All pretty standard so far, I think SignalFX have a similar setup they have blogged about in the past. What is really cool is that they can federate them all together so they look like that elusive ‘single pane of glass’ that salesmen always describe. If a cluster goes down then you just lose visibility over that piece. I thought that was cool anyway.
The other interesting bit is their use of suggestions and semantec metadata to help users navigate their way through lots of data.
Heroic is cool enough to place in the top 10 if it was a bit more mature. Quite frankly it needs a bigger community. The fact you need to run Cassandra, Elasticsearch, Kafka and Zookeeper with no assurance from any benchmarking blogs that it’s all going to scale nicely is a bit daunting.

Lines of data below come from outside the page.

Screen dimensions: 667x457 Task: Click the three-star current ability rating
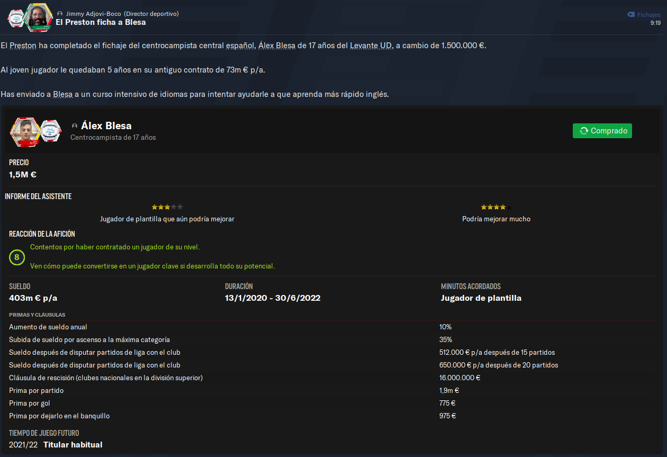point(167,207)
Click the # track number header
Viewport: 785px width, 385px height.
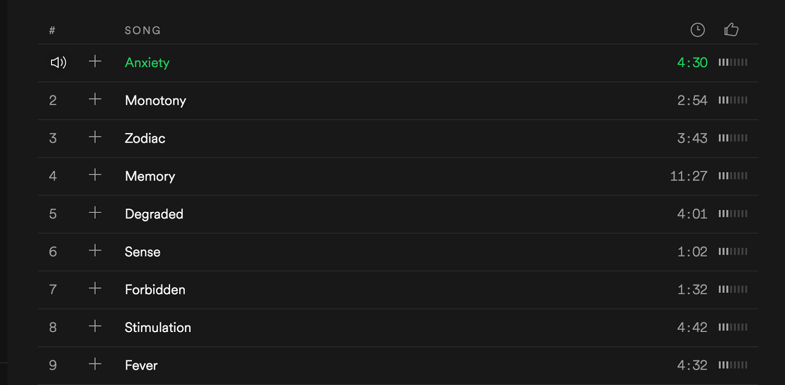[x=52, y=30]
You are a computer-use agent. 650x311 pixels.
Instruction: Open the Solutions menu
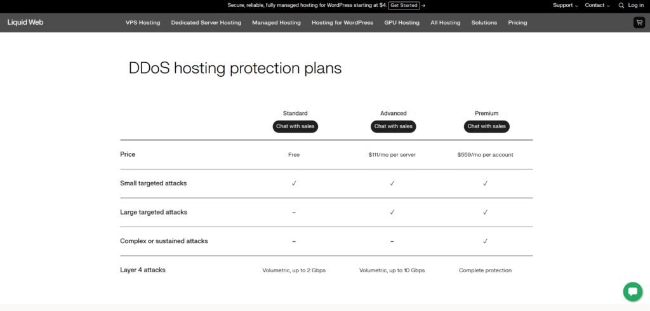pyautogui.click(x=484, y=22)
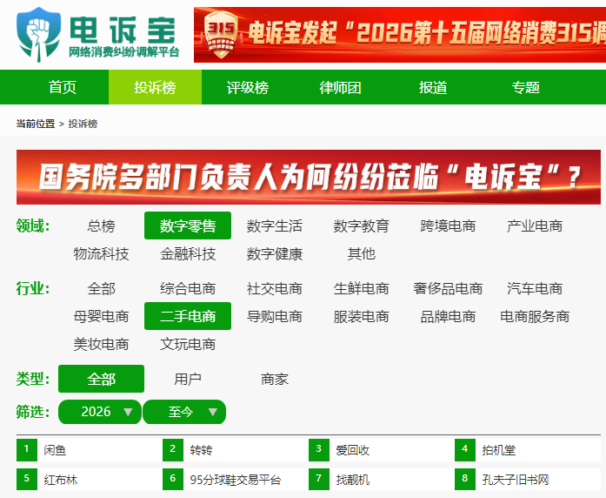
Task: Expand year list via 2026 arrow
Action: [128, 412]
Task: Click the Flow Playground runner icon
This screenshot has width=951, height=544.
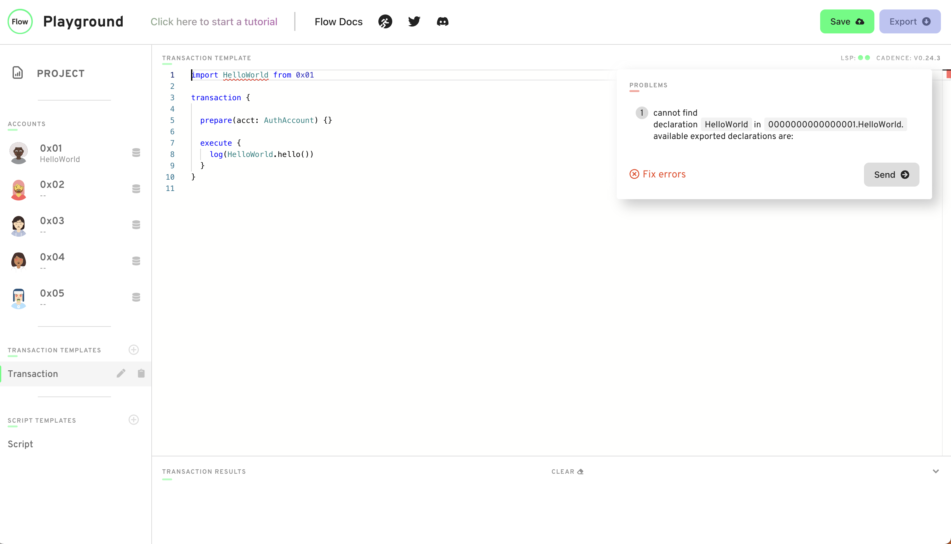Action: click(385, 21)
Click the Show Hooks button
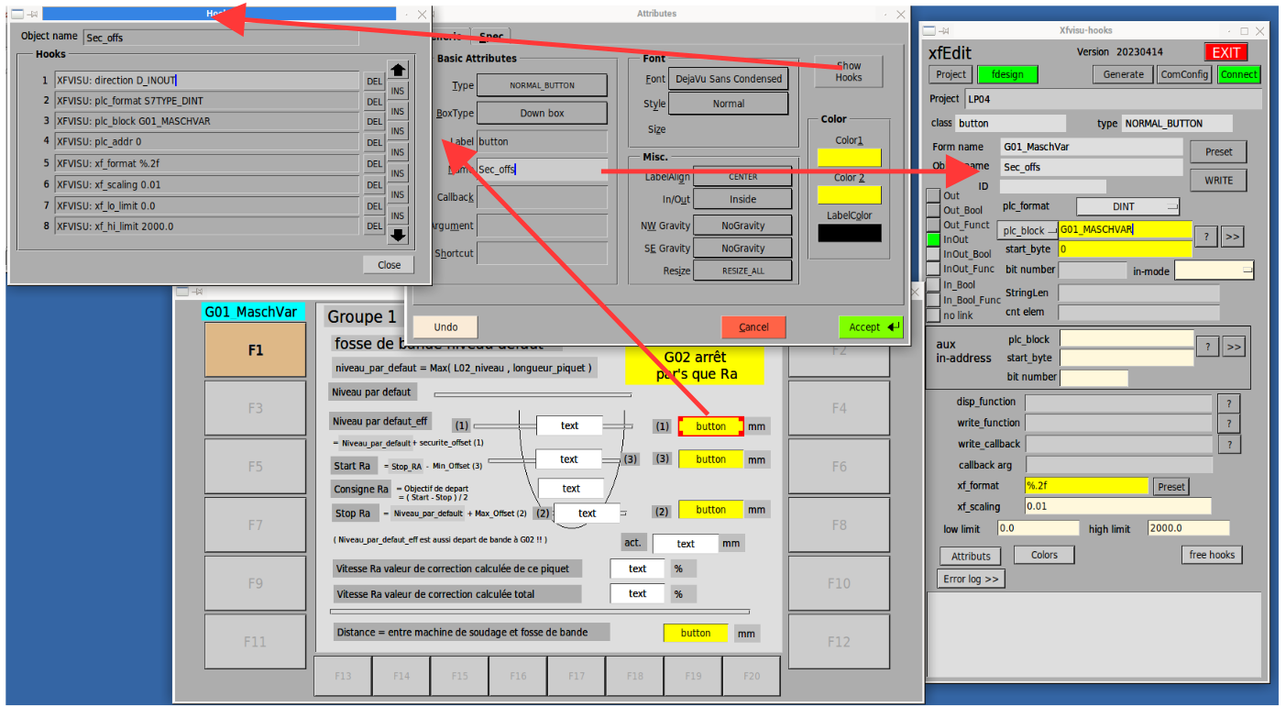This screenshot has height=707, width=1286. 848,72
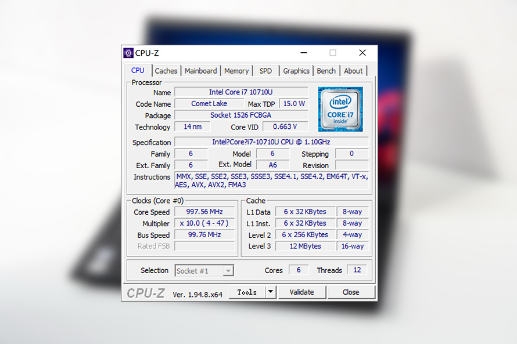Select the Core Speed value field

pyautogui.click(x=204, y=212)

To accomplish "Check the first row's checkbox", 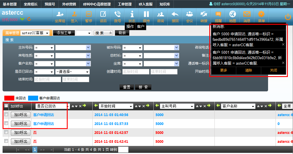I will [6, 115].
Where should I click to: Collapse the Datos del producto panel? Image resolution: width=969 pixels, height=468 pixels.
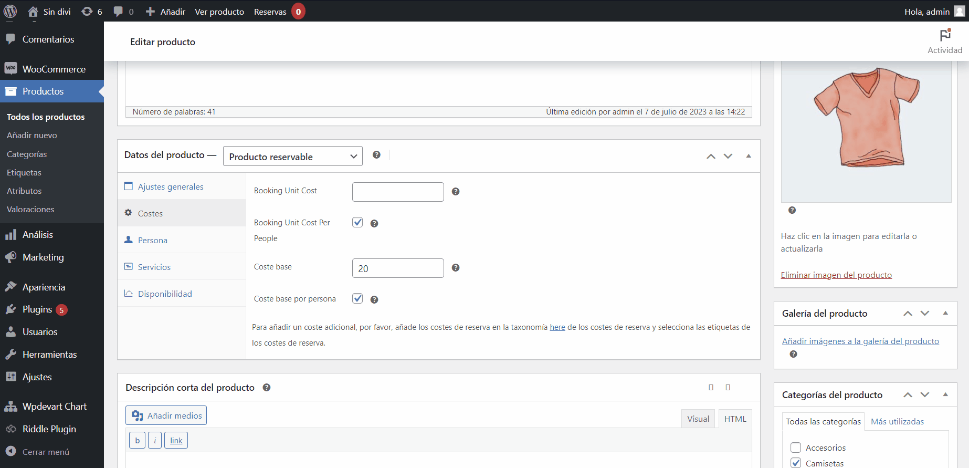click(x=749, y=156)
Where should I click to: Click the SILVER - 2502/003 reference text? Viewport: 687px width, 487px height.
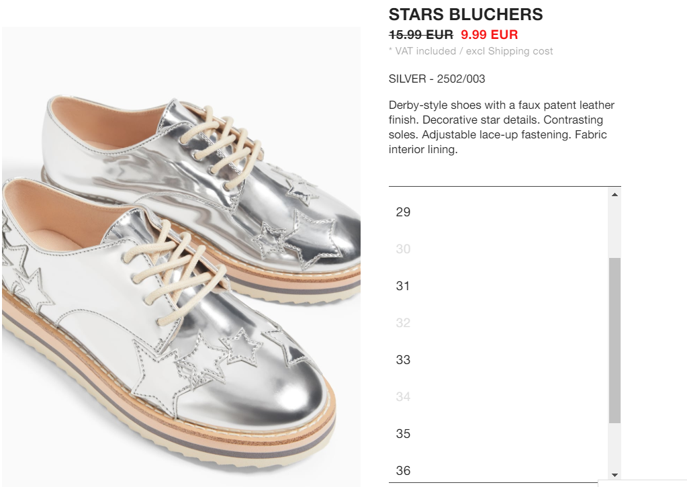click(x=437, y=79)
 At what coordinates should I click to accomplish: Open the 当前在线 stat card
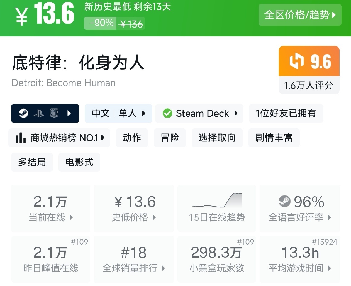point(51,208)
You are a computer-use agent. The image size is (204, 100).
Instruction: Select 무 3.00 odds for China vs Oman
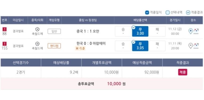tap(140, 31)
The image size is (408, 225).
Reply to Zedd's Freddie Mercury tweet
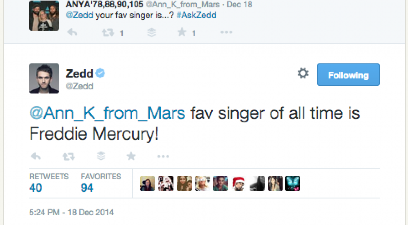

The commit graph also looks a bit anaemic since march. If it gets a sudden infusion of contributors and starts looking a bit healther with more blogs describing what it’s like at scale I’d bump one off the top 10 and put that in its place.
Akumuli
A time series database written in C++ with the design goal of being standalone. You can do some very efficient things when you don’t need to reason about distributed systems. This database falls outside of my Top 10 list given the context outlined above, however, this database is pretty cool nonetheless.
It’s the closest thing to DalmatinerDB in terms of performance. A lot of work has been put into making the storage efficient and at 2.5 bytes per point it’s pretty good. It was a refreshing change to see benchmarks and per data point size clearly listed. For most databases I’ve had to muddle through various documents and try to calculate those things from all over the place.
Using the redis protocol to input data and a simple rest api to query keeps things simple. There are various query functions, although not as many as some databases. It does have some cool anomaly stuff baked in though.
If I was building a C++ app and needed some local storage for time series data this would be the one I’d try first.
Conclusion
I had fun reading up on a few databases I’d not tried before. The information was scattered around so it’s nice to have it all in a single comparison table now. Whether you agree with my ranking or not is another matter. I fully expect people to disagree. If you do, then please leave a note with your reasons. Also, I expect a few mistakes. If there are any, I assure you it was incompetence and not malice.
Heinz and I are talking about DalmatinerDB at the Erlang User Conference in Stockholm on the 8th September and we plan to release a bunch of Dalmatiner docs and packages for Linux before then.